Convicted for illegally sharing 33 copyright songs, serving as a stark reminder of how US verdicts, with a fine of $62,500 per song in the case of Jammie Thomas, are out of tune with reality.
A 26yo Swedish file-sharer convicted for violating that country’s copyright laws has been handed a 2,000 SEK ($307 USD) fine for illegally sharing 33 copyrighted songs, a figure much more reasonable than he would’ve faced in the US.
“Swedish courts may be slowly coming to their senses regarding noncommercial violations of the copyright monopoly,” says Swedish Pirate Party founder Rick Falkvinge.
Jammie Thomas, the first person to ever go to trial for illegal file-sharing in the US, faces a $1.5 million fine for illegally sharing just 24 songs. Though reduced from an initial $1.92 million, the figure is still just as impossible for the single mother to afford.
In August of 2009 Joel Tenenbaum was found guilty of copyright infringement for illegally distributing 30 copyrighted songs, and fined $22,500 p/work for a grand total of $675,000. It has since been reduced to $67,500, or $12,500 per song, but he calls the amount “equally insane.”
“Sixty-seven-and-half thousand dollars only sounds reasonable because it was so much before,” he said.

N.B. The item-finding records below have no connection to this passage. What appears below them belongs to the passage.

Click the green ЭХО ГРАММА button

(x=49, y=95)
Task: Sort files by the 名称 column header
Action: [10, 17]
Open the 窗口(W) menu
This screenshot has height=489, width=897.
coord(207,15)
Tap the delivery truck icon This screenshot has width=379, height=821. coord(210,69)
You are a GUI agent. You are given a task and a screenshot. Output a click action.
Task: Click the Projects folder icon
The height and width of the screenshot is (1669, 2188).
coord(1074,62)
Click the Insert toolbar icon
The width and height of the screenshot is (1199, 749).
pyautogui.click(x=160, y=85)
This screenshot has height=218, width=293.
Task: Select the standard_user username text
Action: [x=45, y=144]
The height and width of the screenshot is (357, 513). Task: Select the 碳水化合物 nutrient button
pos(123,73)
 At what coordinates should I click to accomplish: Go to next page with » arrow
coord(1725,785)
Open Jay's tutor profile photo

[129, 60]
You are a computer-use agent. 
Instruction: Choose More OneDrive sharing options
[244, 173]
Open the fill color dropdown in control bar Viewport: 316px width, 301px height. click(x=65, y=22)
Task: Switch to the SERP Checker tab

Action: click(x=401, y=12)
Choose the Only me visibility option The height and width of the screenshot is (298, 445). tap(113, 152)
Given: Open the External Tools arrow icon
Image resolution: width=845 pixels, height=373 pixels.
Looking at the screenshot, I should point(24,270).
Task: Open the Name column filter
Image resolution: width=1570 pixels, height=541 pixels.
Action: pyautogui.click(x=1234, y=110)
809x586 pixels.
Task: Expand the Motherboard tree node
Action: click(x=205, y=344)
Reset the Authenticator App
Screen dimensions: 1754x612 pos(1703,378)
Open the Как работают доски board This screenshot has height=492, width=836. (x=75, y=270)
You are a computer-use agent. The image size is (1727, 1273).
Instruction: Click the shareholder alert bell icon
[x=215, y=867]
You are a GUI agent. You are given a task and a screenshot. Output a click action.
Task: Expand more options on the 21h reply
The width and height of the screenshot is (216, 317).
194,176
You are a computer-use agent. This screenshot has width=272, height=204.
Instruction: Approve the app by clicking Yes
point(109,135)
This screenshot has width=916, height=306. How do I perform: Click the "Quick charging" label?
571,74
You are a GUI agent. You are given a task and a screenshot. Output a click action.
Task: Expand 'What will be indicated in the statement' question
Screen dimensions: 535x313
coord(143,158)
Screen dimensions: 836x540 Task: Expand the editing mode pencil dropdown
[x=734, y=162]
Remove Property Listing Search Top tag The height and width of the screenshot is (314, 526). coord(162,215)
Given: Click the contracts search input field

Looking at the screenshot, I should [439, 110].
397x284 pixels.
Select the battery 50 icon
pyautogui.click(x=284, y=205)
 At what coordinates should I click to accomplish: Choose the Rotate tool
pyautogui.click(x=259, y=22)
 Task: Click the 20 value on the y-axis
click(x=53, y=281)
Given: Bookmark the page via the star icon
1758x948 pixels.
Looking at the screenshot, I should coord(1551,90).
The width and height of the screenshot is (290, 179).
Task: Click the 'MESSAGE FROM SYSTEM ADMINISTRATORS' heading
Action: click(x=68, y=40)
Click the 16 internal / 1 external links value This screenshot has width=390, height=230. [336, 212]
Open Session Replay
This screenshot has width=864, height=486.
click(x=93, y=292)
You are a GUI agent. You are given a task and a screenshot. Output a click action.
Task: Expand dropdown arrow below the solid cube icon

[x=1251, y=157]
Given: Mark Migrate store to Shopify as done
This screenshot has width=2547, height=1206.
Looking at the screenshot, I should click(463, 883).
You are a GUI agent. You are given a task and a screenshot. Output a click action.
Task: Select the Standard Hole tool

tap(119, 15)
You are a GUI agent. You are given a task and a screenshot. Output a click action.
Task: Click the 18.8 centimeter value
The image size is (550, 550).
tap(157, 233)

The convicted Swedish file-sharer has to pay out just $7 per song.
“The verdict is in stark contrast to the political verdict in the Pirate Bay trial, where four people were sentenced to long prison sentences and paying €3,500,000 for merely aiding in possibly sharing 33 works,” says Falkvinge. “The Pirate Bay verdict has been appealed and is on its way to the Swedish Supreme Court and possibly the European Court of Justice. But then again, they were not judged for aiding and abetting, they were judged for talking back. That trial was political from day one and was a travesty on justice.”